Whether you live in Paris or you’re just visiting, chances are you spend a lot of time thinking, reading, talking, and fretting about restaurants.
It’s entirely natural. Paris is an international capital of good food and gastronomy (the birthplace of it, even) so you want to make every meal count, yet you know its 40,000 restaurants are not created equal.
This is fertile ground for FOMO (Fear Of Missing Out) and its sneaky cousin, FOPTWR (Fear Of Picking The Wrong Restaurant).
So before you make yourself crazy, let me offer you my Ten Paris Restaurant Tips.
Tip #1: Be clear on your wants and needs
This is the most basic thing, but many people skip that part.
Before you go down the rabbit hole of searching for “Best Restaurants in Paris”, take a moment to list (in your mind or on paper) the features you’re looking for. How many people are you eating with and what kind of diners are they? What style of cuisine are you into? What kind of ambiance do you want to spend the night in? What price level do you want to go for? Any food preferences or dietary constraints?
Keep all of those at the forefront of your mind during your search, so you can swiftly brush aside anything that looks kinda cool but isn’t the focus du jour. A huge time saver.
Tip #2: Follow the locals
It is generally more reliable to get recommendations from people who actually live in the city, and can put a restaurant, chef, cuisine, or trend in the context of many more dining experiences. This is not to dismiss the reports of short-term visitors; I myself like to write about my forays in other cities, but I don’t claim expertise and expect my readers to double-check against local sources.
Take the time to identify a few locals (native or not) whose voice and opinions resonate with you, whose dining temperament seems to align with yours, and follow their restaurant adventures. It can be bloggers, magazine columnists, or collective websites; what matters is that there be a consistent viewpoint from one review to the next.
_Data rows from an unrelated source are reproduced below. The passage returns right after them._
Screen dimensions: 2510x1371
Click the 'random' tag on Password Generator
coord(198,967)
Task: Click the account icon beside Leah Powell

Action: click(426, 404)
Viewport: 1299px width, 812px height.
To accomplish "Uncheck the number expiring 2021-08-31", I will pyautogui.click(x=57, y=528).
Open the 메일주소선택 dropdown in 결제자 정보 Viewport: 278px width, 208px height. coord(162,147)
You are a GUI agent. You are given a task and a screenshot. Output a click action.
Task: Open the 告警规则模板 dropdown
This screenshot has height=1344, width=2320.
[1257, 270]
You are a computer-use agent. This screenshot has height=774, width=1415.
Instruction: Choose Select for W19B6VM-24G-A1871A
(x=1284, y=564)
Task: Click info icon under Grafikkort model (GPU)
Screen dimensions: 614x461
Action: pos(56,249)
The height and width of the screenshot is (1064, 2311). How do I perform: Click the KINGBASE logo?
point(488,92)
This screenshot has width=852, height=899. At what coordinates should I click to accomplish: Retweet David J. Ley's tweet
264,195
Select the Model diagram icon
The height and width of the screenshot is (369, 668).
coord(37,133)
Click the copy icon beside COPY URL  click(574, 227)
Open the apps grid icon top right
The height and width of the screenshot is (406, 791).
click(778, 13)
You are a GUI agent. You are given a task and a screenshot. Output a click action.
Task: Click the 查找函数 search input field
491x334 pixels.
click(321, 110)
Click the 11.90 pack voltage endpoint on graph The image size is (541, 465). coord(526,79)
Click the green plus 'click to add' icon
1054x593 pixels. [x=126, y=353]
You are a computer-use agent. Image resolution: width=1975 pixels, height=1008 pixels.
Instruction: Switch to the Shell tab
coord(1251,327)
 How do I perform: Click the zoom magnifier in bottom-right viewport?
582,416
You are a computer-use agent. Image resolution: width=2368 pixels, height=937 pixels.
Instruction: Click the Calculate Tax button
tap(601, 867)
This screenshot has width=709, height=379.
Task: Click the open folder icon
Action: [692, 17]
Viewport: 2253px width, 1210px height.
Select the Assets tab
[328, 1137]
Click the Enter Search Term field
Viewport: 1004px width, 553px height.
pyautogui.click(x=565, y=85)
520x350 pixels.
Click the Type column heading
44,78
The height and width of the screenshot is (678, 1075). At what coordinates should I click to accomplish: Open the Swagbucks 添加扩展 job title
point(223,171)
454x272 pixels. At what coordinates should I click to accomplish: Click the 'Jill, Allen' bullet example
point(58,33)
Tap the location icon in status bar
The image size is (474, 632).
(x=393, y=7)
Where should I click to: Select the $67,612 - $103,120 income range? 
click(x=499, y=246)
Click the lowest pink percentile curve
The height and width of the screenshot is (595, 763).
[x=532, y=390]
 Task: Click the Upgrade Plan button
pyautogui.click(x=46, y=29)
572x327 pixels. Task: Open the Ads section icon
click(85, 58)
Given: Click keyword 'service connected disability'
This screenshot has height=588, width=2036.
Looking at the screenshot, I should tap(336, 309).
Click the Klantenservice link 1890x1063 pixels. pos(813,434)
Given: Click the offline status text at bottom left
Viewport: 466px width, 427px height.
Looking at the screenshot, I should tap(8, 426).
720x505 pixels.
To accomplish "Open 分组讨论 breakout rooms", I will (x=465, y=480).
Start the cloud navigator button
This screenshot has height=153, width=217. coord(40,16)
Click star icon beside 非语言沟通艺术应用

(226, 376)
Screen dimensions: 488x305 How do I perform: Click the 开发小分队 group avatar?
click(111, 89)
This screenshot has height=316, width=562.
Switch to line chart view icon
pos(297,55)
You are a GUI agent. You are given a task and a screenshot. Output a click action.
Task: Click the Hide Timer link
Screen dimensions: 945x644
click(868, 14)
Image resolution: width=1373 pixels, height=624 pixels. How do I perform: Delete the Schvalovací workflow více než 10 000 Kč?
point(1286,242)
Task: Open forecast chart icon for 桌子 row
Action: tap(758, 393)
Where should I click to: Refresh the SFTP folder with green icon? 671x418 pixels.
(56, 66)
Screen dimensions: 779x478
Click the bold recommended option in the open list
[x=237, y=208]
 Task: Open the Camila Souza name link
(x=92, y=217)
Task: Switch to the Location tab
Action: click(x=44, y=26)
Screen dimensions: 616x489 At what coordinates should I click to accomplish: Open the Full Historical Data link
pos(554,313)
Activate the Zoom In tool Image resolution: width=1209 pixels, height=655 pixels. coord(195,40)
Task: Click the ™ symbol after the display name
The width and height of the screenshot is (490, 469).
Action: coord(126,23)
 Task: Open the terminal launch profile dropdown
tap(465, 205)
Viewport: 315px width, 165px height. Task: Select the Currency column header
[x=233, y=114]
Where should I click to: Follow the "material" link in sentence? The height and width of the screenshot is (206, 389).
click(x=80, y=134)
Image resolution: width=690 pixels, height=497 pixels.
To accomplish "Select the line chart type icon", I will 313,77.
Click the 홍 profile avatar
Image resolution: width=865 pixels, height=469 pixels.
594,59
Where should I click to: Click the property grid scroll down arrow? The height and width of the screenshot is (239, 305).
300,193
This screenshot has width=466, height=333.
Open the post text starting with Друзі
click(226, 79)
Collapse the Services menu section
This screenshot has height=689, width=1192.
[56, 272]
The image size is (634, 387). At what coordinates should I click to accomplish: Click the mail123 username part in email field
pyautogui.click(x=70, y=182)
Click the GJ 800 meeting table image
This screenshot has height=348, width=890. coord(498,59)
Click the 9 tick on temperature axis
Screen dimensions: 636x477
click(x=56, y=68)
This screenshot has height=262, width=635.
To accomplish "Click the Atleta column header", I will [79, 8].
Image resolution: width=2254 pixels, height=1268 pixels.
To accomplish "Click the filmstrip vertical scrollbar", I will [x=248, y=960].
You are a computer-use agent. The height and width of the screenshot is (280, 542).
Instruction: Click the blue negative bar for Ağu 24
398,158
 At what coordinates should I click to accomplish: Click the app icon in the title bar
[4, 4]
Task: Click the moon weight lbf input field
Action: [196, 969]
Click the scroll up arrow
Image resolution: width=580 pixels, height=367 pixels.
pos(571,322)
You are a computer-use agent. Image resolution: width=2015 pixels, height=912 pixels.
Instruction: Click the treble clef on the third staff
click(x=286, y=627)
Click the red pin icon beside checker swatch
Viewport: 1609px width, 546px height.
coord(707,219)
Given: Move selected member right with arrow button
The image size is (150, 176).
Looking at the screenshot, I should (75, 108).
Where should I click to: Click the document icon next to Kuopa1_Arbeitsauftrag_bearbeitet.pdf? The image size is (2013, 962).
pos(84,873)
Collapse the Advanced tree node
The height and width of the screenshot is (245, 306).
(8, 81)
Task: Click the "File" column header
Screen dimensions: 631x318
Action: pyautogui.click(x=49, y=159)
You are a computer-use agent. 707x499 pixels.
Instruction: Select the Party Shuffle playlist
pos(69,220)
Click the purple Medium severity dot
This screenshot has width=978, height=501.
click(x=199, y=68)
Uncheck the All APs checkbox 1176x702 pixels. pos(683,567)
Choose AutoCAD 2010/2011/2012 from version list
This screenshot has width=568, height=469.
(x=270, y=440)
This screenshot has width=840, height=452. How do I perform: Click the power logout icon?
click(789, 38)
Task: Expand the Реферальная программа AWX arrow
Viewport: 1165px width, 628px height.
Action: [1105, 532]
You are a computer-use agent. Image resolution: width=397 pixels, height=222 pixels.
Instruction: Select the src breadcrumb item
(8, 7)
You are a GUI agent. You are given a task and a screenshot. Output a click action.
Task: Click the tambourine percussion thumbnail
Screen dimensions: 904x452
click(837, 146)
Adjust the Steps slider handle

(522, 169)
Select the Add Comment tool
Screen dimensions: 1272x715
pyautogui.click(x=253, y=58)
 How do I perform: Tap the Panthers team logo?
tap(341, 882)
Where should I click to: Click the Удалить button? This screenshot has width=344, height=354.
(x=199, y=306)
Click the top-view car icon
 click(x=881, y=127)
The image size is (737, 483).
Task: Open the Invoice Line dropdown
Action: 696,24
I like to follow friends such as Caroline Mignot, Lindsey Tramuta (author of The New Paris!), and Aaron Ayscough. I get the weekly review from Le Fooding and the My Little Paris newsletter. I use the website Paris by Mouth and keep an eye on Esterelle Payany’s reviews in Télérama and François-Régis Gaudry’s blog at L’Express (he has a TV show on Paris Première and a radio show on France Inter if you can’t get enough of him). I don’t read everything they write (hello, overwhelm!), but when I need fresh recommendations, these are my go-to’s. (For content written in French, Google Translate is your friend!)
I have no use for crowd-sourced review websites: without knowing the people writing and their background, the litany of random opinions is meaningless to me.